Bhlhe40 Coordinates T Cell Programs with Distinct CD4 and CD8 T Cell Requirements for Anti-PD-1 Versus Anti-CTLA-4.

The transcriptional programs that enable CD4 and CD8 T cells to mediate effective anti-tumor immunity remain incompletely defined. Here, we identify distinct, therapy-specific roles for the transcriptional regulator Bhlhe40 in CD4 and CD8 T cells, revealing divergent requirements during anti-PD-1 versus anti-CTLA-4 immune checkpoint therapy (ICT). Using conditional knockout mice, we show that anti-PD-1 efficacy depends on CD8 T cell-intrinsic Bhlhe40 and may also require its expression in CD4 T cells, whereas anti-CTLA-4 relies primarily on CD4 T cell-intrinsic Bhlhe40 and remains effective without Bhlhe40 in CD8 T cells. Loss of Bhlhe40 skews CD8 T cells toward TCF-1-expressing naïve and progenitor exhausted-like states, particularly in the absence of ICT. Bhlhe40 sustains CD8 effector and exhausted phenotypes, promotes IFN-γ production, and supports glycolytic and mitochondrial programs, with Bhlhe40 deficiency leading to impaired glycolysis under either anti-PD-1 or anti-CTLA-4 ICT, and reduced mitochondrial function primarily during anti-PD-1. In addition, CD8 T cell-intrinsic Bhlhe40 is required for full ICT-induced remodeling of the tumor myeloid compartment from CX3CR1(+) macrophages to iNOS(+) macrophages. In contrast, anti-CTLA-4 can drive tumor rejection and partial macrophage remodeling in the absence of CD8 T cell-intrinsic Bhlhe40, provided CD4 T cell function is intact. Analysis of human cancer datasets revealed that BHLHE40 is enriched in tumor-reactive and activated/exhausted CD8 T cells, where its expression is inversely correlated with TCF7 (TCF-1) and positively associated with TOX and IFNG. Moreover, subsets of CD8 T cells expressed higher levels of BHLHE40 in basal and squamous cell carcinoma responders compared with non-responders.
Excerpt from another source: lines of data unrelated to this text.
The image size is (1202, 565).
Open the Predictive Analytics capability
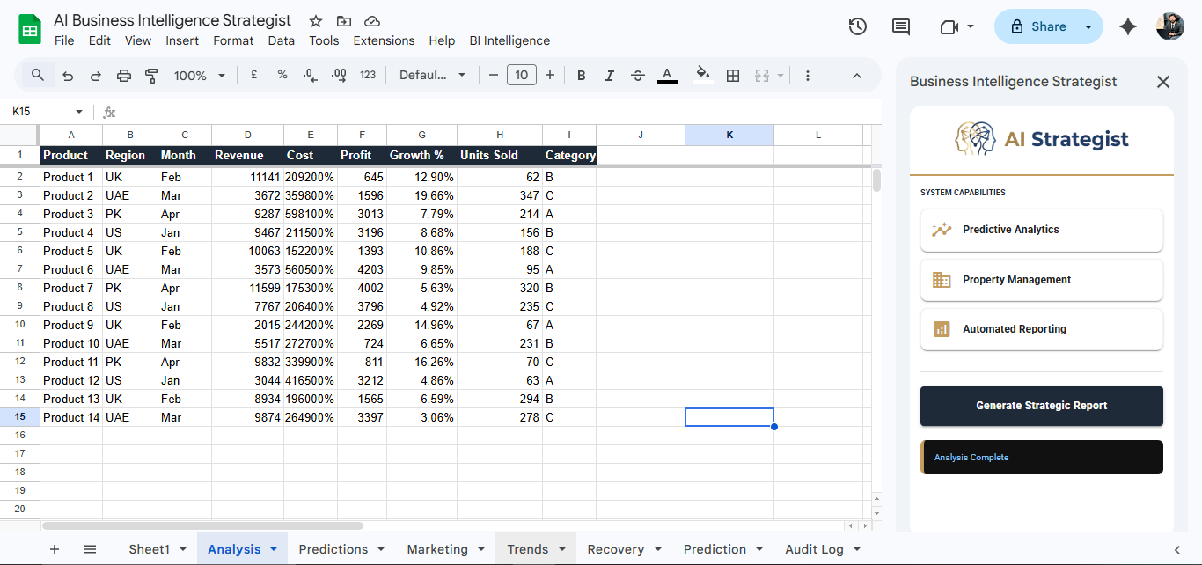pos(1041,230)
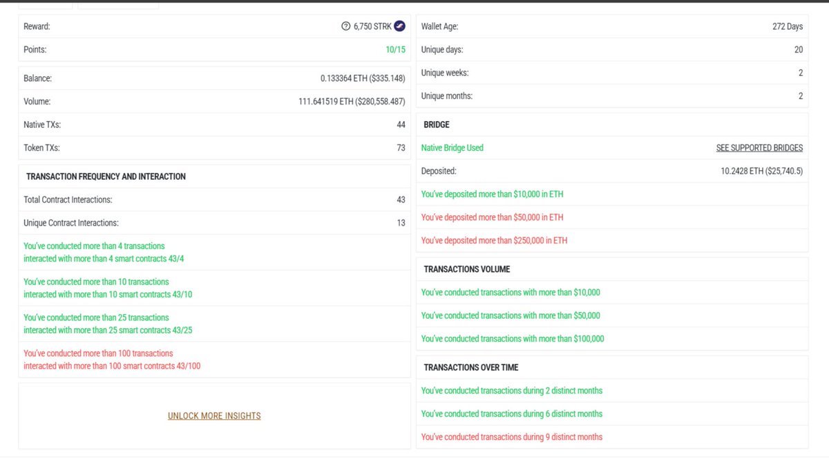Select the 9 distinct months milestone text

(x=512, y=437)
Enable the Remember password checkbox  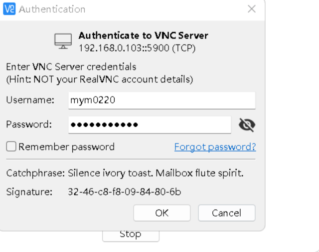click(x=11, y=147)
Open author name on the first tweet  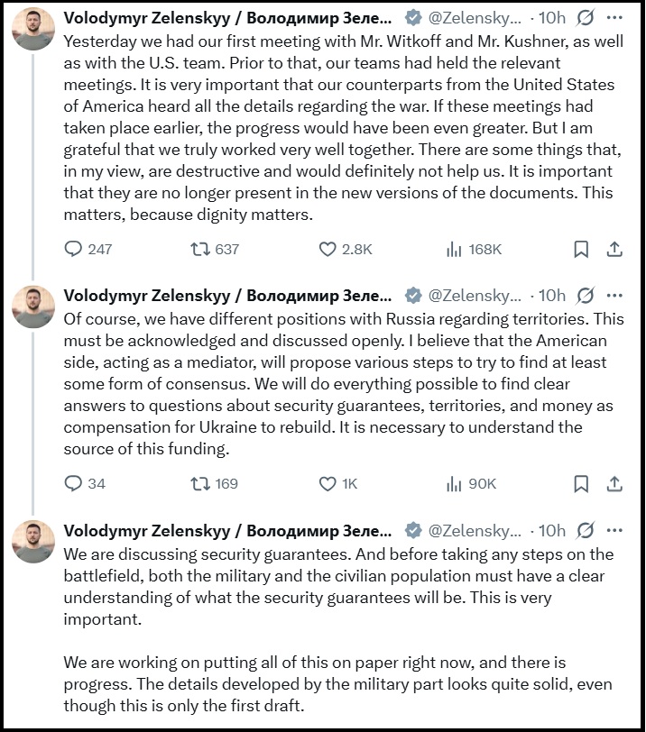[x=228, y=18]
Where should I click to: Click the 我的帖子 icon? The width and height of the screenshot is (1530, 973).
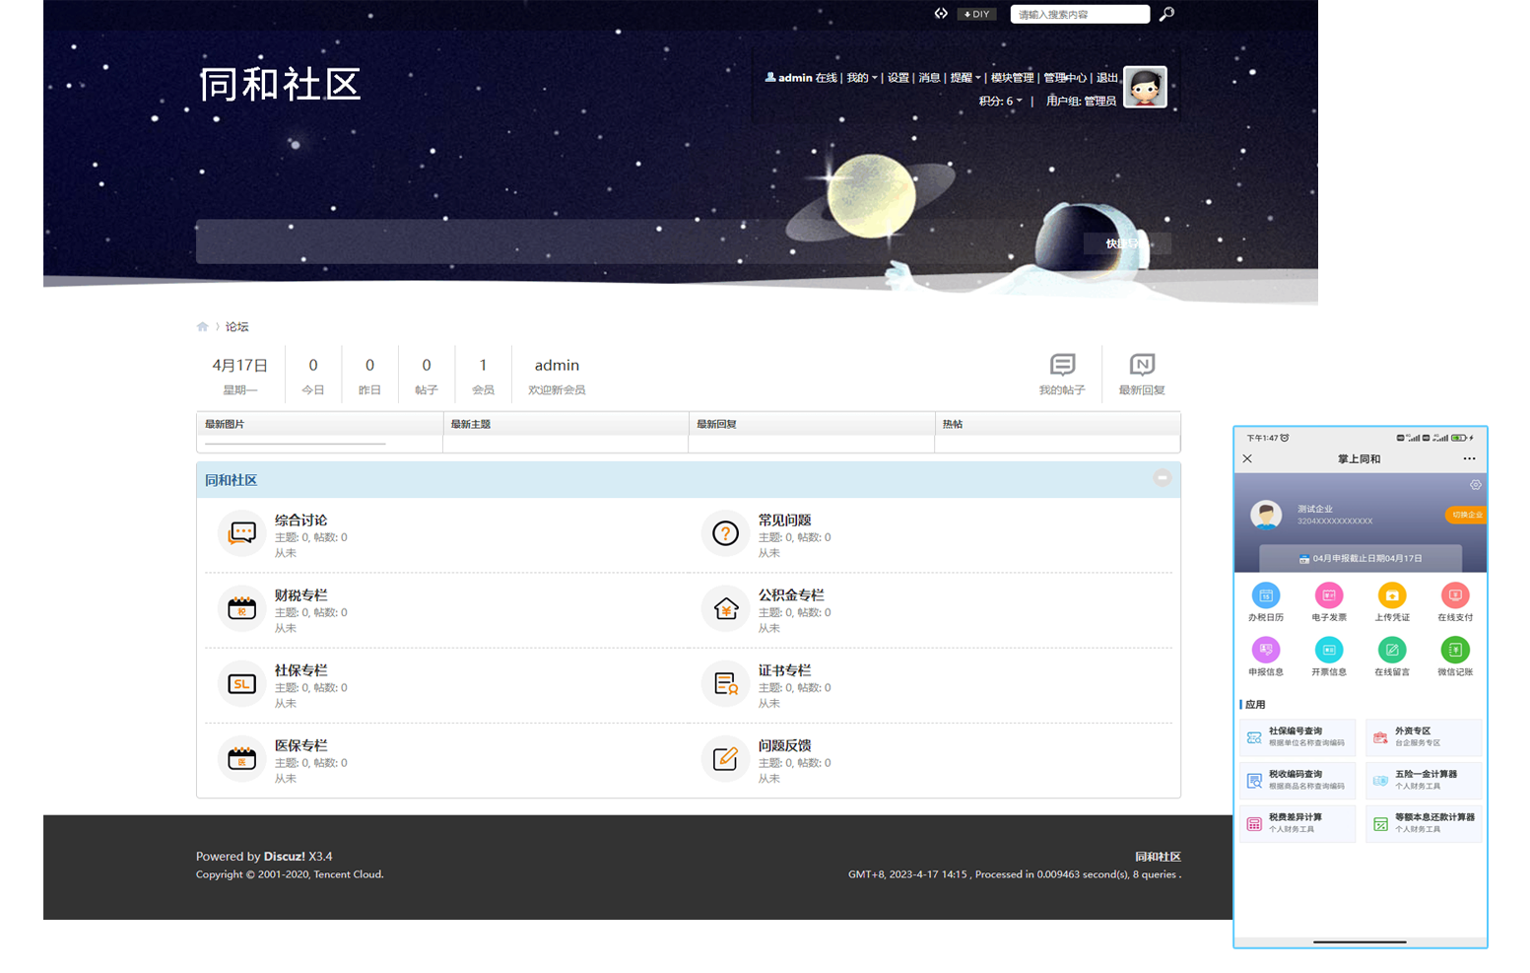(x=1062, y=366)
Together, these findings establish Bhlhe40 not only as a transcriptional coordinator of T cell effector programs and metabolic fitness, but also as a therapy-specific, subset-dependent determinant of ICT efficacy, providing a mechanistic basis for the divergent modes of action of anti-PD-1 versus anti-CTLA-4.